_GIVEN PROBLEM_. Rewrite the records from the line containing "Where should I click to: Click" up to and including the line containing "Action: (x=781, y=36)" as a JSON list of strings, one string per line, leaving out blank lines.

_MATERIAL FOR THIS EXERCISE_.
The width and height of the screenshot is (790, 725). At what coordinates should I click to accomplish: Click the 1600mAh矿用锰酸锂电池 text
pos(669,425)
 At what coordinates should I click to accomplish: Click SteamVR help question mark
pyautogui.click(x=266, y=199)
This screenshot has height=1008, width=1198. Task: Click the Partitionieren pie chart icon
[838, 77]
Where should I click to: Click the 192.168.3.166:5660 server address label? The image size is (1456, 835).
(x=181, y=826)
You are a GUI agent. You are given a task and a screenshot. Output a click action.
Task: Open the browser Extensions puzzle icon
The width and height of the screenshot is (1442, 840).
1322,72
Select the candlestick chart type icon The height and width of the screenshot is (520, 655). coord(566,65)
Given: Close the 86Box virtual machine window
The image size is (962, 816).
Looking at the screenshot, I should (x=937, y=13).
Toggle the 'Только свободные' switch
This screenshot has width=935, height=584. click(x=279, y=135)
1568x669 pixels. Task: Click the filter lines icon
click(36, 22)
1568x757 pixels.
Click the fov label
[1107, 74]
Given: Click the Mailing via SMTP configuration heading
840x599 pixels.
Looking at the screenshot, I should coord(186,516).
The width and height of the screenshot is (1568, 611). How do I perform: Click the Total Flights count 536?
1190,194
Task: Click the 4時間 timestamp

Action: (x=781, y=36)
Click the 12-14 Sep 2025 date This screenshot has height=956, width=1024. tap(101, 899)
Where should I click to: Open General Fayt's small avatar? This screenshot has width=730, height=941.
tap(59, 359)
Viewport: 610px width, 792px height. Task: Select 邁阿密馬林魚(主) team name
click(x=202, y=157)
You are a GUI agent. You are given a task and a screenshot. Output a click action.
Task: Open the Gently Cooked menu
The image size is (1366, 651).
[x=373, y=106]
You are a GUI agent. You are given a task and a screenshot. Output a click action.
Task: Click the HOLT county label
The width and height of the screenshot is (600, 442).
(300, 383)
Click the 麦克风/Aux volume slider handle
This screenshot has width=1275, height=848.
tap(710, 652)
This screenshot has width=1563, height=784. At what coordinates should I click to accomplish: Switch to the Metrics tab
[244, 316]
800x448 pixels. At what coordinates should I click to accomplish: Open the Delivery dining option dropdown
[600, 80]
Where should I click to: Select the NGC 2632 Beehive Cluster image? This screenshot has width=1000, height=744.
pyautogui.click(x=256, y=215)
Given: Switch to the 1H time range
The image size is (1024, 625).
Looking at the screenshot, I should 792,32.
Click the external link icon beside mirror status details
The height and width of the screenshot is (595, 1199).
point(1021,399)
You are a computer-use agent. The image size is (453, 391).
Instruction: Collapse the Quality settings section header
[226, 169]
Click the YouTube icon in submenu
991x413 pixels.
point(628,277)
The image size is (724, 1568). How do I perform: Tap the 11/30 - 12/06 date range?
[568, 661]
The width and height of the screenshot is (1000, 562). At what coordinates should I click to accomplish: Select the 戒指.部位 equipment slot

_SOLVED PROBLEM_.
[
  "Where should I click to: Click the 192.168.3.166:5660 server address label? The image size is (1456, 835).",
  "(x=181, y=826)",
  "You are a GUI agent. You are given a task and a screenshot. Output a click action.",
  "Task: Open the browser Extensions puzzle icon",
  "The width and height of the screenshot is (1442, 840).",
  "1322,72",
  "Select the candlestick chart type icon The height and width of the screenshot is (520, 655). coord(566,65)",
  "Given: Close the 86Box virtual machine window",
  "The image size is (962, 816).",
  "Looking at the screenshot, I should (x=937, y=13).",
  "Toggle the 'Только свободные' switch",
  "This screenshot has width=935, height=584. click(x=279, y=135)",
  "1568x669 pixels. Task: Click the filter lines icon",
  "click(36, 22)",
  "1568x757 pixels.",
  "Click the fov label",
  "[1107, 74]",
  "Given: Click the Mailing via SMTP configuration heading",
  "840x599 pixels.",
  "Looking at the screenshot, I should coord(186,516).",
  "The width and height of the screenshot is (1568, 611). How do I perform: Click the Total Flights count 536?",
  "1190,194",
  "Task: Click the 4時間 timestamp",
  "Action: (x=781, y=36)"
]